Lately, it’s felt as though tech companies are moving anywhere but the San Francisco Bay Area.

Apple is adding a new campus in Austin that can accommodate 15,000 workers. Google is amplifying its already large presence in New York City, with major additions in Chelsea and near the West Village.

Amazon will build two new headquarters, one in the Long Island City section of Queens, New York, and another in Crystal City, Northern Virginia. Its 14-month-long national contest had convinced cities from Detroit to Des Moines that they had a chance at the e-commerce company’s 50,000 jobs and $5 billion in investment.

But it’s mostly just a feeling.
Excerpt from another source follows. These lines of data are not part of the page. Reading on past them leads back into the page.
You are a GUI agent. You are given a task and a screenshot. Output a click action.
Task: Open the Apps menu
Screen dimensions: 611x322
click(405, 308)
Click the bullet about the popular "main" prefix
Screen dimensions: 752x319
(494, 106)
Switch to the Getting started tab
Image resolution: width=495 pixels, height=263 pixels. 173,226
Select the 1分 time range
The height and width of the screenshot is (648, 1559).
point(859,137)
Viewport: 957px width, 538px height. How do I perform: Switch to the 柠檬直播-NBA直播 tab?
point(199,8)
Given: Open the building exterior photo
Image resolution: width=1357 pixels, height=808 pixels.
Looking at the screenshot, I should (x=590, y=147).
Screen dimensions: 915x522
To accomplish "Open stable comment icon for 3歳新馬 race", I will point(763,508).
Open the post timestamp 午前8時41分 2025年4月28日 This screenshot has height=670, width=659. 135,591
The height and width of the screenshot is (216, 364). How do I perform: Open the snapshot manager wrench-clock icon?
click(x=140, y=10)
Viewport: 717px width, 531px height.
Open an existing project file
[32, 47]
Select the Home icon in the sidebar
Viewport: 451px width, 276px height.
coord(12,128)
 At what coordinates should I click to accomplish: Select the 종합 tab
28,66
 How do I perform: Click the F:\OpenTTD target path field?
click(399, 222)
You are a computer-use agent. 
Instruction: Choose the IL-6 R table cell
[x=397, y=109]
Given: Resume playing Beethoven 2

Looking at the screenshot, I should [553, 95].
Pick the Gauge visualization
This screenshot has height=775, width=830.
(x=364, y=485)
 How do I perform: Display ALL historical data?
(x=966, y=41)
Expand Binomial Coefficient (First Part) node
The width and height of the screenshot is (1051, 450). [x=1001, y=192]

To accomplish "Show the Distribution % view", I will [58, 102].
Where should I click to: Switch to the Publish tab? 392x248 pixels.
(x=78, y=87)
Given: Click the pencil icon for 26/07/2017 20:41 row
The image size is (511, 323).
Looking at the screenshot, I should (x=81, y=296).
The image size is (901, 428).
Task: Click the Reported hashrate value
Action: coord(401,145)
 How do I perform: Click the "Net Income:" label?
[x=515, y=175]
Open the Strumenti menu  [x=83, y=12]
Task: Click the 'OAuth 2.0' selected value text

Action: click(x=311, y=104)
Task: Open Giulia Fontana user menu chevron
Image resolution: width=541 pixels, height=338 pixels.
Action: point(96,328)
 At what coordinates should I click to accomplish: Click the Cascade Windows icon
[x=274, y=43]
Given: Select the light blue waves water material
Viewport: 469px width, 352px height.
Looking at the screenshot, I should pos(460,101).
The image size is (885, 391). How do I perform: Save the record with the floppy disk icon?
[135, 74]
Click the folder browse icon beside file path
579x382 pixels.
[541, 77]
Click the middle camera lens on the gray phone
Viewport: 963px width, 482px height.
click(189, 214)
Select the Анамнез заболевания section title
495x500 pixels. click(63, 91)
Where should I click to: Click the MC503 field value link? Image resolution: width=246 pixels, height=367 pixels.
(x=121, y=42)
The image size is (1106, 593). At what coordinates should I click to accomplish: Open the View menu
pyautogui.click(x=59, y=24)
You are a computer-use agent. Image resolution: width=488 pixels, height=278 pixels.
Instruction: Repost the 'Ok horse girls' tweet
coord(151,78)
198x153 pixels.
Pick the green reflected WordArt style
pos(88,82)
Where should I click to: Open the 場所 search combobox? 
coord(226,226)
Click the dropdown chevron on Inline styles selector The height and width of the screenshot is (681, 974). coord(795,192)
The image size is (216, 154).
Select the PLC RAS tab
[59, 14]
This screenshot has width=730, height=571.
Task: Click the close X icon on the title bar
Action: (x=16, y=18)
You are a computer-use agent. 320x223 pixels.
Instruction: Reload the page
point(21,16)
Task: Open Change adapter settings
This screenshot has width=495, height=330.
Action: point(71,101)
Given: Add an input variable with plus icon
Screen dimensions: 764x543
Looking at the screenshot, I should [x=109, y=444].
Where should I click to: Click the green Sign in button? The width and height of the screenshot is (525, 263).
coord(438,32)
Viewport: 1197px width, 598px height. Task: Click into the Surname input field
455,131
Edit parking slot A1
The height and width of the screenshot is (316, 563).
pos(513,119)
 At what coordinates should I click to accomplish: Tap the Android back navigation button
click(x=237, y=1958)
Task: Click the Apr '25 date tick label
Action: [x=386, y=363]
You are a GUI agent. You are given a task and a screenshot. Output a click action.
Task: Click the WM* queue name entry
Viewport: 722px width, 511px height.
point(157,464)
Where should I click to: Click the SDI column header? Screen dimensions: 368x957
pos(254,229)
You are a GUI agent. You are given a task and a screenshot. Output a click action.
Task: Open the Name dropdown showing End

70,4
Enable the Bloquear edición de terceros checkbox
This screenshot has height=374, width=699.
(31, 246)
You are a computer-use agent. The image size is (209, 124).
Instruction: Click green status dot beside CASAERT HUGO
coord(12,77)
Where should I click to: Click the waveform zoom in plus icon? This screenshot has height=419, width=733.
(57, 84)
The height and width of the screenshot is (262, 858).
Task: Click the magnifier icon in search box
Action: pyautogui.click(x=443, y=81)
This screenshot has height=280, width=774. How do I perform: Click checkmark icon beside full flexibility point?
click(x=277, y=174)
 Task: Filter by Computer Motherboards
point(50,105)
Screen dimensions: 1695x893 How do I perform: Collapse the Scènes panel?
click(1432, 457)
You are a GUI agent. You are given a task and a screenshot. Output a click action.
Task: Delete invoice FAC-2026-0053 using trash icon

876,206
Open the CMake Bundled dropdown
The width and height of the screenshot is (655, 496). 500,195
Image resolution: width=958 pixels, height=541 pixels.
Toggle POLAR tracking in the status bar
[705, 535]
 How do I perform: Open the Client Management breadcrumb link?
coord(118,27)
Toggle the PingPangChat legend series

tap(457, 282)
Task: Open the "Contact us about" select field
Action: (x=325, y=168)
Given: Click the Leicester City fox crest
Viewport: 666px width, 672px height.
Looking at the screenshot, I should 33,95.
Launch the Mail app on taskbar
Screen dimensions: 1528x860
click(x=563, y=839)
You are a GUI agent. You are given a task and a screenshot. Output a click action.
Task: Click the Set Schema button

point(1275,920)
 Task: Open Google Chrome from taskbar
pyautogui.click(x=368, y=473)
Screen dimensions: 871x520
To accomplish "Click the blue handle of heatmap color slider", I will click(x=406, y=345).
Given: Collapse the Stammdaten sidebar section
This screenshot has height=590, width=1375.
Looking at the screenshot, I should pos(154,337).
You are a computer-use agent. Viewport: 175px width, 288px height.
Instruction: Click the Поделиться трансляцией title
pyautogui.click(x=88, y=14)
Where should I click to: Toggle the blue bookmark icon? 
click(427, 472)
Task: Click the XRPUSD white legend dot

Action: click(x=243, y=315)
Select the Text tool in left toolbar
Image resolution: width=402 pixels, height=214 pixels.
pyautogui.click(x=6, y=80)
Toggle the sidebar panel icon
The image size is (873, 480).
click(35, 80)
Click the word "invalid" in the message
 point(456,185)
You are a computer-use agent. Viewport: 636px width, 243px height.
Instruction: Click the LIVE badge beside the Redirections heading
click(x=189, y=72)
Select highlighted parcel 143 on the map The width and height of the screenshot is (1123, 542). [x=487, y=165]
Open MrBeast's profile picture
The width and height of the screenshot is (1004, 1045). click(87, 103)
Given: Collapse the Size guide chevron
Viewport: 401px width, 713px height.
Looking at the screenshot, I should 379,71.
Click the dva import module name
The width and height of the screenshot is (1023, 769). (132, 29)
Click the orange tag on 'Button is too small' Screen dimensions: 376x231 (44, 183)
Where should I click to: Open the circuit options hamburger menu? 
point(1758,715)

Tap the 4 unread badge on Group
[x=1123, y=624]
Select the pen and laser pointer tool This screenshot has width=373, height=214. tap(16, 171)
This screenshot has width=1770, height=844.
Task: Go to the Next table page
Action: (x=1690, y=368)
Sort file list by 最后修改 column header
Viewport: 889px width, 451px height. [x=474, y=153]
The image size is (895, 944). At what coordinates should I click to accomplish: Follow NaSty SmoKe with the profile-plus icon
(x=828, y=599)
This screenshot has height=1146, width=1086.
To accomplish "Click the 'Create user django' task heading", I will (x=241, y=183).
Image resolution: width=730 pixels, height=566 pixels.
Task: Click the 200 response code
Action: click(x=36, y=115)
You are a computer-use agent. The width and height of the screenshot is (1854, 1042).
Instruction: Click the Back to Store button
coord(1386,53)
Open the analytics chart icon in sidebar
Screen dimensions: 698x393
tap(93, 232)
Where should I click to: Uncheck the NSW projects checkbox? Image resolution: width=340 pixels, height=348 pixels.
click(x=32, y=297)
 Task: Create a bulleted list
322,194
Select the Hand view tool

Despite this spate of announcements, the Bay Area still reigns supreme.

As of 2017, tech companies occupied 159 million square feet of office and R&D space in Silicon Valley (which includes the San Francisco peninsula), according to real estate company CBRE. The Washington, D.C., metro area, thanks to government-contracted tech work, was a distant second, with an estimated 49 million square feet of space — about a third the size of Silicon Valley.

“In the year ahead, the region will continue to see high tech job growth well above the national average, though growth will be slower than in previous years due to the Bay Area’s tight labor market conditions,” Colin Yasukochi, CBRE’s director of research and analysis, wrote in the company’s latest report.

And tech companies that are expanding outside of the Bay Area or one of the three other top tech hubs — Seattle, Boston and New York, based on the number of tech companies headquartered there — are mostly expanding within those four locales.

Nearly half of the 18 million square feet in tech company expansion in the past five years by Bay Area-based tech companies went to Seattle, Boston and New York, according to CBRE. About one third of expansion (2.2 million square feet) by Seattle-, Boston- and New York- headquartered companies was to those same four cities.

These CBRE estimates only account for space that is currently occupied, so wouldn’t yet include Amazon’s planned four million to eight million square feet of space for each of its two new headquarters. Nor would it include Google or Apple’s latest expansions, but those additions are unlikely to move the needle much.

That’s not to say tech companies aren’t branching out at all beyond the top four markets, especially as real estate costs balloon in the upper echelon of tech cities. But when they do, it’s still mostly to other locales that already have substantial tech company activity.

In short, the areas already rich in tech are simply getting richer.